Calling them useless may be a bit of a stretch. If you said "mediocre", I'd believe it. Also, in my experience there, the ratio is not uniform - you could go to a department with lots of top notch folks, and then to another department with everyone being mediocre.

Some data points:

Asked a person in a SW interview to write a function to calculate the factorial. The candidate was repeatedly told he could use whatever language he wants. He insisted on using a language he had little experience in (C++), and not the one he was experienced in (Python). He was given latitude to use any method he wanted: Recursive, iterative, etc.

He didn't even come close to solving it.

He was still hired.

He is not an outlier when it comes to SW folks at Intel. Yes, Intel definitely has some really good SW engineers, but the 1:40 ratio easily applies in that sphere.

Up till 2014, my department insisted on using cvs for version control. They said they saw no benefit to git (or even SVN).

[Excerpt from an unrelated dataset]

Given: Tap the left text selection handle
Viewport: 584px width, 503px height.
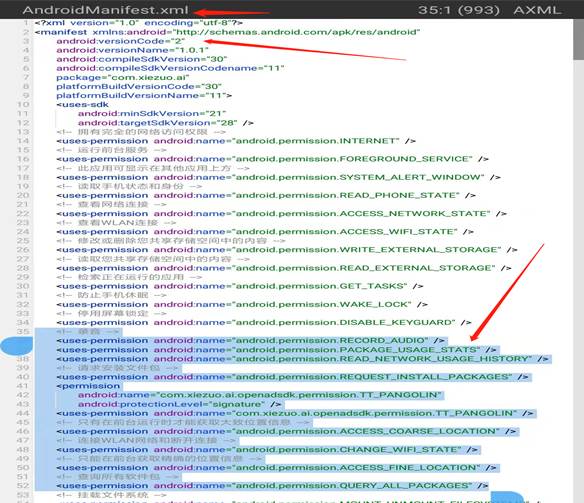Looking at the screenshot, I should coord(17,346).
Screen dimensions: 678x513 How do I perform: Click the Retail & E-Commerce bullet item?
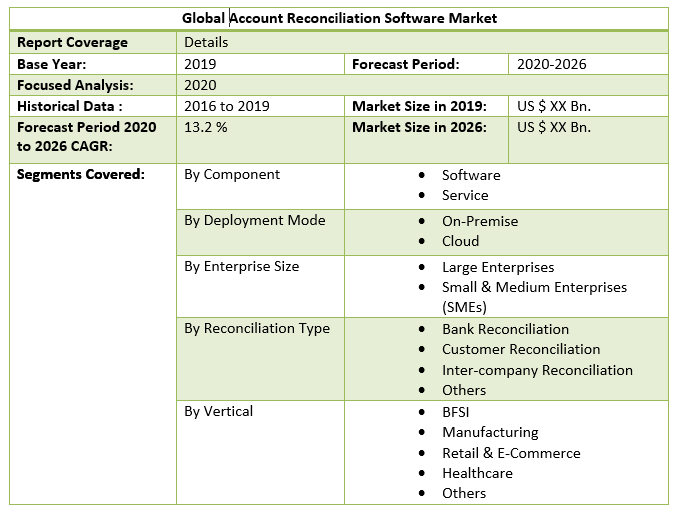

In another team I was in, we were stuck with SVN. The senior manager wouldn't allow us to use git because he was sure it would be over the heads of many of the employees (sadly, he may have been right). Then in 2017, when IT announced that SVN was being EOL, to avoid git they switched to MS TFS (even though TFS themselves recommend git!) I still hear from folks there about the resistance to switch to git. And the following comment I've heard from multiple folks:

"I don't want to use git because it comes from Microsoft!" (conflating github with git, and upon further discussion realizing they have no idea MS bought Github - they think Git and Github both originated from MS).

BTW, I'm not a git fan boy - I much prefer mercurial.

If you're good at SW and somewhat up to speed with current technology, Intel is a very frustrating place to work.

But then again, their compensation for SW is simply not competitive:

https://www.levels.fyi/company/Intel/salaries/Software-Engin...

1 comments

I work at Intel. Maybe my experiences are not representative, but everyone I've worked with is competent at what they do, and most people are helpful and friendly. But the trouble is that isn't enough. The really effective programmers aren't just good at writing code, they're also good at designing elegant interfaces, and at understanding customer problems, and strategic thinking, and so on. Competent programmers aren't useless if they don't have those skills, but you need some people that do if you want to make great products rather than just check off boxes in feature lists.

Intel doesn't have as many of those great programmers as I would like, but I think their bigger problems are organization rather than individual. There just isn't enough high-level coordination and sharing of information. Every group just kind of does their own thing, and if you want to know how something works you have to know who to ask. Too much tribal knowledge (which often has a short expiration date) and too little writing stuff down in one place where it's easy to find.

It's funny you mention git, because I joined Intel from a startup that used SVN and that was the one bright spot about Intel's technical culture that they used git pretty extensively. I don't think I've ever used a non-git source repo at Intel. I assume that there was some major internal struggle to get to that point, but it was before my time.